A man and woman walk from the UT observation deck into the Tower and run into a man carrying two rifles. The woman smiles and says “hello.” The man, Charles Whitman, returns the smile and asks, “Hi, how are you?”
“I might have wondered if I had stopped for a moment,” said Cheryl Botts Dickerson, survivor of the 1966 UT tower shooting. “But we kept going and that probably saved our lives.”
The Texas Standard, KLRU, Austin PBS and the Dolph Briscoe Center for American History held an interactive discussion Wednesday night as the final part of the KUT’s Tower History project. Whitman shot and killed 14 people and wounded 32 others while shooting from the UT Tower in 1966, and the discussion focused on how this event influenced the history of gun rights.
“One of the paradoxes of the shooting is that people during that time period were so familiar with violence from far away wars, but were in no way accustom to violence coming from someone in their community,” said Jeremy Suri, the Mack Brown Distinguished professor for global leadership, history and public affairs at UT. “They had to begin to look for external threats as well as
internal threats.”
Suri, a panelist at the discussion, spoke about the changes tragedies such as the UT Tower shooting have on gun history and the growing presence of guns in people’s lives. Suri said the shooting showed people that history matters.

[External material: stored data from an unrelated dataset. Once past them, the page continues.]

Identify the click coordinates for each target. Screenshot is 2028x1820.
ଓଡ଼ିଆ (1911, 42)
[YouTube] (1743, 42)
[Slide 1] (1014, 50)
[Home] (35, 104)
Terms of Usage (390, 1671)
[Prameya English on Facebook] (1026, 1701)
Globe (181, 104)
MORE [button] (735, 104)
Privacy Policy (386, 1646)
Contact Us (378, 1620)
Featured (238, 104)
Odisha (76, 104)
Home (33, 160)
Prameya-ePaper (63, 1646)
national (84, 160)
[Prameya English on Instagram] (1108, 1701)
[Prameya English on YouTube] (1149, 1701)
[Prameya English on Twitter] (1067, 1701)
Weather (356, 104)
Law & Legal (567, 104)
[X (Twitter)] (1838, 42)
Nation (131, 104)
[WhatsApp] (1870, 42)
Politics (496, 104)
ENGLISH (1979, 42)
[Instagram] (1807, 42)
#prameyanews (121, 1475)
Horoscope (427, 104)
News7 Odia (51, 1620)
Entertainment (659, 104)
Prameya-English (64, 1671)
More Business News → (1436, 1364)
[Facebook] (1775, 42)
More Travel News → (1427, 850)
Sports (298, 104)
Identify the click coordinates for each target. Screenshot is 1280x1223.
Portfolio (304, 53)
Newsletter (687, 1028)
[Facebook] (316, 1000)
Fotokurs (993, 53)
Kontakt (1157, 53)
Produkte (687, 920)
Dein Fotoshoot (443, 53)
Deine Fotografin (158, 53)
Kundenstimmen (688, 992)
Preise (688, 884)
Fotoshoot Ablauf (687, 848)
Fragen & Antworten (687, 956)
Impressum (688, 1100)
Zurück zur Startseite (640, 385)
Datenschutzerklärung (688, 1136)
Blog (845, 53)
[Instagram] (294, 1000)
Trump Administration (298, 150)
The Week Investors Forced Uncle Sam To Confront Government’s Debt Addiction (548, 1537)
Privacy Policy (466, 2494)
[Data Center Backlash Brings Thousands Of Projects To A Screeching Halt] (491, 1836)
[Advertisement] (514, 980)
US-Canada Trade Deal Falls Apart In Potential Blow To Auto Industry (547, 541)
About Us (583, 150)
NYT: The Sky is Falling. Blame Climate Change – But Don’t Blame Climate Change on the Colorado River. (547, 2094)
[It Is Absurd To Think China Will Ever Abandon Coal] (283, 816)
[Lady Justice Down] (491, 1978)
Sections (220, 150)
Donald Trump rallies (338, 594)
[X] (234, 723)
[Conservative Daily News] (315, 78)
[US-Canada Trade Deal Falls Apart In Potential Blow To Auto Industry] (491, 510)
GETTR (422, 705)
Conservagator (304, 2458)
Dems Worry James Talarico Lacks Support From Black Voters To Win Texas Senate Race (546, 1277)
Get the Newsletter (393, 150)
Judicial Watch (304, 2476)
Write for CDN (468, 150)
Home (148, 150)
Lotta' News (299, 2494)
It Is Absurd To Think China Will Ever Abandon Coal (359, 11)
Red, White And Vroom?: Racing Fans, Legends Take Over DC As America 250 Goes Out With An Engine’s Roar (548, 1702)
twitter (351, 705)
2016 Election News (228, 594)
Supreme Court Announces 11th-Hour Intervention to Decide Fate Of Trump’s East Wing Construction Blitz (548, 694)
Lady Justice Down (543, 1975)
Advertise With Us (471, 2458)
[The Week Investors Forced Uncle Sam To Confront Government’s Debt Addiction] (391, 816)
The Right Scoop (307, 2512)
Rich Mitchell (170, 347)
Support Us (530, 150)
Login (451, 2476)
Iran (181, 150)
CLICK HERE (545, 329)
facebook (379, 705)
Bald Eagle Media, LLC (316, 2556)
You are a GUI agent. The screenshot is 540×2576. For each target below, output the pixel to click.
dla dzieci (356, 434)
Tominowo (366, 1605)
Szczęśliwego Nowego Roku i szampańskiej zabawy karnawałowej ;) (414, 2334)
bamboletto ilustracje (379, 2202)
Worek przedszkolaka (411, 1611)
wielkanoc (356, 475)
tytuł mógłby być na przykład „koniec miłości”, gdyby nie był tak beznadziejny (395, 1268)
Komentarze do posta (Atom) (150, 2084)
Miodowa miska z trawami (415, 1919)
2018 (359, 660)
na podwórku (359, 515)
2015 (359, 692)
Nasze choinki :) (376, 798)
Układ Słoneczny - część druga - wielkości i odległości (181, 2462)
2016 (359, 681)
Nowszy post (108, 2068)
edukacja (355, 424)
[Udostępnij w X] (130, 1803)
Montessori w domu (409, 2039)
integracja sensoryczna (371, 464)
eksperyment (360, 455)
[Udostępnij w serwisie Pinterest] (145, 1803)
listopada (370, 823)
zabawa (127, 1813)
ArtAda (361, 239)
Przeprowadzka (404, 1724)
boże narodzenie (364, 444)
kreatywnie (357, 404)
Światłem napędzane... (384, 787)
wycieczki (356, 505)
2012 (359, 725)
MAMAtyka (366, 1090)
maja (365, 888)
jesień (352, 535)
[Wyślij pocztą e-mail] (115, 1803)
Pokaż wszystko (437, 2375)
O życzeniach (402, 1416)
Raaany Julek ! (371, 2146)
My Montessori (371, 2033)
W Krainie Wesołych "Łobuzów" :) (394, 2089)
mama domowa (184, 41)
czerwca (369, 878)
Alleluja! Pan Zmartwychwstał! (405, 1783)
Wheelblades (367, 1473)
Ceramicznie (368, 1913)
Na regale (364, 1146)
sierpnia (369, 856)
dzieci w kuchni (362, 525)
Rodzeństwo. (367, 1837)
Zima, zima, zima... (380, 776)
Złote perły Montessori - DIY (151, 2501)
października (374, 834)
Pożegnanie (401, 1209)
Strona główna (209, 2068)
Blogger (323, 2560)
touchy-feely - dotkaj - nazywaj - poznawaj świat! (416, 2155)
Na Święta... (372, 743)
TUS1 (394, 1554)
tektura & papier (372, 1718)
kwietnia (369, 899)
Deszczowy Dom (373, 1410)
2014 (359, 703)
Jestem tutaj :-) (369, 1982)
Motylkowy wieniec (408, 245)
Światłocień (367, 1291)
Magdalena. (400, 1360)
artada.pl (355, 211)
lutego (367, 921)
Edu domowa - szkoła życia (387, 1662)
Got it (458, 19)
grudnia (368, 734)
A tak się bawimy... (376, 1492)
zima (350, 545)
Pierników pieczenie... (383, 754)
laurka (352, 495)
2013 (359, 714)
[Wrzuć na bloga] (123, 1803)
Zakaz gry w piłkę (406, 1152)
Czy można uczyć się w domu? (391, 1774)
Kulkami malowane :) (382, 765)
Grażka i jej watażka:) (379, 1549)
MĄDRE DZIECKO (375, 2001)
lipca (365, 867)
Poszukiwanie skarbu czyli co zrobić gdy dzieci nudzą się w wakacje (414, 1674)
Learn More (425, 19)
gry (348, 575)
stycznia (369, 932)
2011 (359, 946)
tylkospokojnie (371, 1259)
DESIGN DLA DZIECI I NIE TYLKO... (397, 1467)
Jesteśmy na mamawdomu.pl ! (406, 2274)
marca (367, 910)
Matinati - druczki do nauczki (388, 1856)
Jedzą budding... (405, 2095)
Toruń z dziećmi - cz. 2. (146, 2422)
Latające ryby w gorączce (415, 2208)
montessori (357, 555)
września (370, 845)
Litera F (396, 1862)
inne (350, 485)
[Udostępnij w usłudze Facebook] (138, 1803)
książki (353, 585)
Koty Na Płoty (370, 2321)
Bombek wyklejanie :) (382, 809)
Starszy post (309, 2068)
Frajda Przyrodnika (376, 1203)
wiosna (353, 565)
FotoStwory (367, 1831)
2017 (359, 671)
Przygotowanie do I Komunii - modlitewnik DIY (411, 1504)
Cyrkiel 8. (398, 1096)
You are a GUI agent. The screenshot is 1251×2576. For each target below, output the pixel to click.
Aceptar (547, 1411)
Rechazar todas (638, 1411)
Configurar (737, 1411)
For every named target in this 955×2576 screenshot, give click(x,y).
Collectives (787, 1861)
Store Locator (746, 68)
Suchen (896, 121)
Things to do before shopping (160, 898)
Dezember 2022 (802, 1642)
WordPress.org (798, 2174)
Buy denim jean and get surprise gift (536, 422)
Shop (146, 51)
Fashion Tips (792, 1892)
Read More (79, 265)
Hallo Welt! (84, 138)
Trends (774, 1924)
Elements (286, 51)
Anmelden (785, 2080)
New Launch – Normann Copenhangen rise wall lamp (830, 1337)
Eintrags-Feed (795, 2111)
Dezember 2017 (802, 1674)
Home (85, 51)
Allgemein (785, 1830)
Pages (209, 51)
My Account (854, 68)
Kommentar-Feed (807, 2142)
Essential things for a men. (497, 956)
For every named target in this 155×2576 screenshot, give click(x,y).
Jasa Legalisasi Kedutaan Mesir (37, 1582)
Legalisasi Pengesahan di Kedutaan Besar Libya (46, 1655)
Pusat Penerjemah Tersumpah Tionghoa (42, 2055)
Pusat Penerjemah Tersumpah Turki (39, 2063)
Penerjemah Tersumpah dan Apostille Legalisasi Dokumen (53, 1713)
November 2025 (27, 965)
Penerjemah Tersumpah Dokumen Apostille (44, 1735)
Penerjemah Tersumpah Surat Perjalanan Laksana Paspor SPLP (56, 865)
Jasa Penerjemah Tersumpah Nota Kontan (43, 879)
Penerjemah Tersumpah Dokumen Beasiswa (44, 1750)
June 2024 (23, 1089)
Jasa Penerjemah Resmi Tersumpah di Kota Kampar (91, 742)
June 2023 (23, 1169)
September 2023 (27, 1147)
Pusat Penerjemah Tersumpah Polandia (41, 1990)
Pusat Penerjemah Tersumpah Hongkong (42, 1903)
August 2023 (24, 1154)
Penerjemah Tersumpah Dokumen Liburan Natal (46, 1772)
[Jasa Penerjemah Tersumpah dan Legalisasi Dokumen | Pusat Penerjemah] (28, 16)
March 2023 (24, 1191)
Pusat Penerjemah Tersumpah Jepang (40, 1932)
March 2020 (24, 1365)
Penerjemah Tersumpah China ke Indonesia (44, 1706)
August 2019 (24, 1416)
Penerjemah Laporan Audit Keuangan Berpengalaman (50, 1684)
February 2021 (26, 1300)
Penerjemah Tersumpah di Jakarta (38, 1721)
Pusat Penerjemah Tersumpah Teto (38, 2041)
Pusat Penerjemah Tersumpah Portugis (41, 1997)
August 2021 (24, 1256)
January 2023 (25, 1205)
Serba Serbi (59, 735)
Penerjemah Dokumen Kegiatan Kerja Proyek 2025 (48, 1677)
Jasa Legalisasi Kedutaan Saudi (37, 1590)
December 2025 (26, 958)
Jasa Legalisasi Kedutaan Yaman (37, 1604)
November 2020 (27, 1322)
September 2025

“It shows a resilient resistant towards guns and that many Americans are defining their freedom through the ownership of guns,” Suri said. “There is an increasing pervasiveness of guns.”
The discussion featured clips from the documentary “Tower” and interviews from survivors of the shooting, including Dickerson and the man in the tower with her, Don Walden, in the documentary “Out of the Blue.”
“There are more stories out there than Whitman’s story,” said Megan Gilbride, one of the producers of “Tower.” “We want people to have conversations about events like the shooting and for society to realize that survivors didn’t have the chance to. Conversations help with healing.”
Journalism freshman Jaewon Yoo said the discussion gave her the chance to hear stories about people who were actually at UT when the Tower shootings happened.
“No one really thinks about the potential of something like that happening,” Yoo said. “When it does happen, it’s scary and then it’s hard to know what to expect anymore.”